I've never been to a grocery store where cashiers were forced to stand and I've lived in 4 different countries in the past decade. This is an American thing, yes? But why?
If you have time to lean, you have time to clean.
This infuriating quip summarizes the cultural perception of the laziness of the low wage worker. I also think it is somewhat culturally related to “Protestant work ethic” and the phrase “idle hands are the Devil’s playground.”
I worked a lot of shitty low wage jobs in college and I can still feel the unfairness of it all in my core. I bristle decades later when I think about being reprimanded by a manager for waiting to mop a lobby until we had locked up for the night. Their argument was that I was wasting time and no counter argument would be heard. They didn’t get it, I was insubordinate, I quit a month later. Rinse and repeat somewhere else. I’m sure the hours worked after close cut into their Christmas bonus or some shit.
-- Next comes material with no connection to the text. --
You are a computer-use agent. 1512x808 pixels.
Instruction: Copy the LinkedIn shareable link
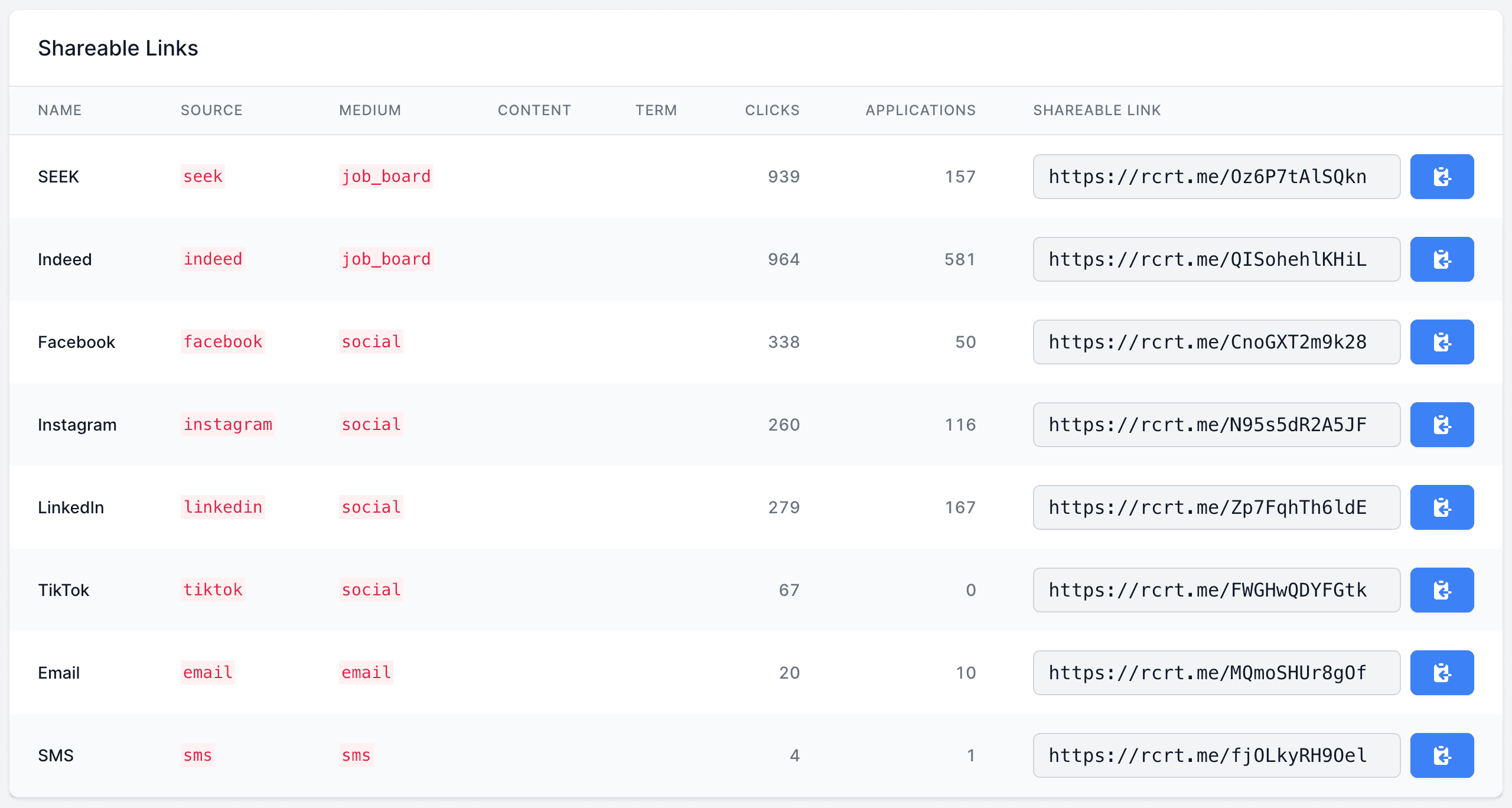[1442, 507]
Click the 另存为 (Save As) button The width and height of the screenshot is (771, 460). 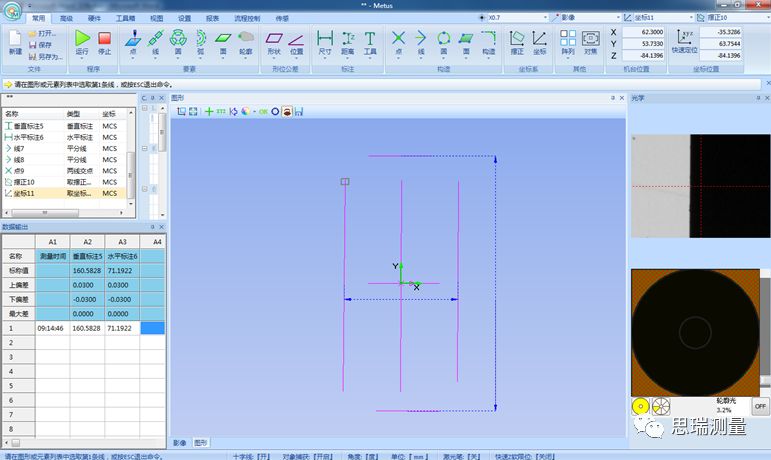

But I digress. The point is, in the US, it’s common knowledge that businesses exist to abuse you. It’s just that a lot of people delude themselves into thinking that if they’re the customer then they’re better off than the employee. Then add in some “back in my day” and a “well, I never” with a twist of “I took advantage of a combination of luck and a commitment to unhealthy work-life balance to get promoted to assistant regional manager so now I empathize with your boss because I now realize that employees leaning against the counter or sitting at the register cuts into my productivity bonus and also looks bad to snotty customers like me and that’s how I rationalize working 60+ hours a week after signing a contract where I’ve waived my right to overtime pay because technically I’m salaried and should be able to do all of my work in 40-hour week.”
The US is a truly ridiculous country. They have all these weird Hang-Ups about what constitutes good customer service, apparently sitting is offensive to some people, although I've never met anyone who thinks that.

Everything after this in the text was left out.